* _Problem details_: Convert every line of the items below into a JSON array of strings, one string per line, leaving out blank lines.
::: Information given
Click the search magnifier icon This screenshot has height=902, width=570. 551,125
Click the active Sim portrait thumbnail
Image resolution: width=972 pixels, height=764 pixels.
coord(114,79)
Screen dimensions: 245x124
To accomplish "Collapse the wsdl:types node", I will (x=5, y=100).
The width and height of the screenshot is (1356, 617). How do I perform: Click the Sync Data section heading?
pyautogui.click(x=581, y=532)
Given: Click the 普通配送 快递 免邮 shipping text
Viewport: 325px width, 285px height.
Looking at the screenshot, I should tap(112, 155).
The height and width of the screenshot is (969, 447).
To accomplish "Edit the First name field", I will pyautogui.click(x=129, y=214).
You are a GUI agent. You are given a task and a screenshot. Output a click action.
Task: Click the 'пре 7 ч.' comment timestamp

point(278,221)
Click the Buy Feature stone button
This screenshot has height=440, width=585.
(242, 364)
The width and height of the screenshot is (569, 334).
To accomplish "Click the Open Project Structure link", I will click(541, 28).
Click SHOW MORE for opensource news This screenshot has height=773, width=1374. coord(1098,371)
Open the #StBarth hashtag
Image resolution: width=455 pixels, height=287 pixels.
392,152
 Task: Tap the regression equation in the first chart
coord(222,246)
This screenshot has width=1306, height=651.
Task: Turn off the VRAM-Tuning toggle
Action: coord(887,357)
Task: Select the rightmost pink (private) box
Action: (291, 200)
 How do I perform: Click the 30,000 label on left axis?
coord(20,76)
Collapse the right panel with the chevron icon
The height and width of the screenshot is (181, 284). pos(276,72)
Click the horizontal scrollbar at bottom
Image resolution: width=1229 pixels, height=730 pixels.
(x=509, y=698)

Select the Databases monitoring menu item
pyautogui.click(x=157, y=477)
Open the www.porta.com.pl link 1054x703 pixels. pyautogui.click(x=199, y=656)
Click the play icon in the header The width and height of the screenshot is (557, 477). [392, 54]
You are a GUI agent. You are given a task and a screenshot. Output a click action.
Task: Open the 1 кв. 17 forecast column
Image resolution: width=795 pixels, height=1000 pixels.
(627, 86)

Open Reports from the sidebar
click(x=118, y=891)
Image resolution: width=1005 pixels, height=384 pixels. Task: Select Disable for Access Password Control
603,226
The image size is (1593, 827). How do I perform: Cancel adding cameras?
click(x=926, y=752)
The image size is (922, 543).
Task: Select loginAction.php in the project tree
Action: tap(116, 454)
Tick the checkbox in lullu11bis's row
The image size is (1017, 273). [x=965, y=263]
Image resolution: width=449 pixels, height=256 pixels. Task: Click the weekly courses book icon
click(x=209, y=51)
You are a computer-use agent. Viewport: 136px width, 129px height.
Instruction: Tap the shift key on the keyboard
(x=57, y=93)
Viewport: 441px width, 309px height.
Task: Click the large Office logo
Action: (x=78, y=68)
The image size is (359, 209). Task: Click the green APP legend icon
::::::
* _Response to the exercise_:
[
  "Click the search magnifier icon This screenshot has height=902, width=570. 551,125",
  "Click the active Sim portrait thumbnail",
  "Image resolution: width=972 pixels, height=764 pixels.",
  "coord(114,79)",
  "Screen dimensions: 245x124",
  "To accomplish \"Collapse the wsdl:types node\", I will (x=5, y=100).",
  "The width and height of the screenshot is (1356, 617). How do I perform: Click the Sync Data section heading?",
  "pyautogui.click(x=581, y=532)",
  "Given: Click the 普通配送 快递 免邮 shipping text",
  "Viewport: 325px width, 285px height.",
  "Looking at the screenshot, I should tap(112, 155).",
  "The height and width of the screenshot is (969, 447).",
  "To accomplish \"Edit the First name field\", I will pyautogui.click(x=129, y=214).",
  "You are a GUI agent. You are given a task and a screenshot. Output a click action.",
  "Task: Click the 'пре 7 ч.' comment timestamp",
  "point(278,221)",
  "Click the Buy Feature stone button",
  "This screenshot has height=440, width=585.",
  "(242, 364)",
  "The width and height of the screenshot is (569, 334).",
  "To accomplish \"Click the Open Project Structure link\", I will click(541, 28).",
  "Click SHOW MORE for opensource news This screenshot has height=773, width=1374. coord(1098,371)",
  "Open the #StBarth hashtag",
  "Image resolution: width=455 pixels, height=287 pixels.",
  "392,152",
  " Task: Tap the regression equation in the first chart",
  "coord(222,246)",
  "This screenshot has width=1306, height=651.",
  "Task: Turn off the VRAM-Tuning toggle",
  "Action: coord(887,357)",
  "Task: Select the rightmost pink (private) box",
  "Action: (291, 200)",
  " How do I perform: Click the 30,000 label on left axis?",
  "coord(20,76)",
  "Collapse the right panel with the chevron icon",
  "The height and width of the screenshot is (181, 284). pos(276,72)",
  "Click the horizontal scrollbar at bottom",
  "Image resolution: width=1229 pixels, height=730 pixels.",
  "(x=509, y=698)",
  "Select the Databases monitoring menu item",
  "pyautogui.click(x=157, y=477)",
  "Open the www.porta.com.pl link 1054x703 pixels. pyautogui.click(x=199, y=656)",
  "Click the play icon in the header The width and height of the screenshot is (557, 477). [392, 54]",
  "You are a GUI agent. You are given a task and a screenshot. Output a click action.",
  "Task: Open the 1 кв. 17 forecast column",
  "Image resolution: width=795 pixels, height=1000 pixels.",
  "(627, 86)",
  "Open Reports from the sidebar",
  "click(x=118, y=891)",
  "Image resolution: width=1005 pixels, height=384 pixels. Task: Select Disable for Access Password Control",
  "603,226",
  "The image size is (1593, 827). How do I perform: Cancel adding cameras?",
  "click(x=926, y=752)",
  "The image size is (922, 543).",
  "Task: Select loginAction.php in the project tree",
  "Action: tap(116, 454)",
  "Tick the checkbox in lullu11bis's row",
  "The image size is (1017, 273). [x=965, y=263]",
  "Image resolution: width=449 pixels, height=256 pixels. Task: Click the weekly courses book icon",
  "click(x=209, y=51)",
  "You are a computer-use agent. Viewport: 136px width, 129px height.",
  "Instruction: Tap the shift key on the keyboard",
  "(x=57, y=93)",
  "Viewport: 441px width, 309px height.",
  "Task: Click the large Office logo",
  "Action: (x=78, y=68)",
  "The image size is (359, 209). Task: Click the green APP legend icon"
]